Tourists - everywhere - in all states of undress. I've gotten so adjusted to the usual apparel here that I was simply struck dumb by what some of these people had on - or didn't, actually. One broad shouldered and broad accented Australian man kept taking his shirt off. He could do that, because he kept putting it back on. I didn't understand why. And a few slinky Eastern European female types were gallivanting around in what even my Western mind would call prostitute duds.

I felt a bit native, in a way. I knew, for example, that they were charging about three times as much as water usually cost. Oh, smug me.

Inside, the most common smell wasn't granite or age: it was the tang of human sweat. The museum isn't air-conditioned, so the monumentally calm statues gaze down on suffering, sweating peons of the present. The 100 degree (f) temperature outside didn't help, either.

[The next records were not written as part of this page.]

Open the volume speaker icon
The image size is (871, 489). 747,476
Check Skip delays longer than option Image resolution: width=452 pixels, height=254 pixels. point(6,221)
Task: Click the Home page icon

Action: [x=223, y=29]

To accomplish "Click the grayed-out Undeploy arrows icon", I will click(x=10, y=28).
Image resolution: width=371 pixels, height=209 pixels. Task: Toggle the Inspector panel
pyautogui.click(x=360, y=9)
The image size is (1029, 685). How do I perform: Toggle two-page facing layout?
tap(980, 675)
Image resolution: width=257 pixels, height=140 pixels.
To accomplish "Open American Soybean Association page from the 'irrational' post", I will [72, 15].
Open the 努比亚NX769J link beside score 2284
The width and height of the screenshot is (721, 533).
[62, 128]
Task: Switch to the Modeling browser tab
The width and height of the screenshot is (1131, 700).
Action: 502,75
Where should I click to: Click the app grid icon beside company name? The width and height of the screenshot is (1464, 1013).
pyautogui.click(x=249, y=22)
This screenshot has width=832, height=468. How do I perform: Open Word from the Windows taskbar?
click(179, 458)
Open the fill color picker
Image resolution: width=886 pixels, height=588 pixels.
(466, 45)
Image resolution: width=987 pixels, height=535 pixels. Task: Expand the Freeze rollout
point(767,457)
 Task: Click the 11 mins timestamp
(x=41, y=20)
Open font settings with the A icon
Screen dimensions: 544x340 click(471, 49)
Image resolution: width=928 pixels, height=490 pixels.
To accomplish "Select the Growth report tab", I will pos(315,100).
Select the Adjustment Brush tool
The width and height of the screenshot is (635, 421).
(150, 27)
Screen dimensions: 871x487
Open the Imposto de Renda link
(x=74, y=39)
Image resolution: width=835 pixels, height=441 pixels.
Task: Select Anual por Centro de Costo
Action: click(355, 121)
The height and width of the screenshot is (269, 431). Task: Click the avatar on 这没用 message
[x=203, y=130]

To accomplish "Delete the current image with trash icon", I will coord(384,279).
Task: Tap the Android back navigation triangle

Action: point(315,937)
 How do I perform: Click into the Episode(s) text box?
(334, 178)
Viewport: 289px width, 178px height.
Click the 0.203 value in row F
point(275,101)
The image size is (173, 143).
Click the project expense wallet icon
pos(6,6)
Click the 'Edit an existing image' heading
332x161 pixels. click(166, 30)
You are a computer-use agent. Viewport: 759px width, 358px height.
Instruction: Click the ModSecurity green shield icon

The range and depth of antiquities in the place is beyond outstanding. There are so many spectacular pieces that they don't event attempt to group them by priority - just time period. There were quite a few pieces taking part in traveling exhibits, but it hardly mattered. I can imagine being the museum guy with that job:

"Hmm, which one of these five priceless necklaces shall we send out to be slobbered on by the Boston Museum? Well, how about this one?"

Tut and I had a man-to-man. He didn't say much, and I went away feeling a mite small.

1 Comments:

Blogger Michelle said...

It's funny to see tourists here in Senegal. Mainly because I never see them and so when I do it's such a shock that we just turn and wordlessly stare at each other. And then it's over.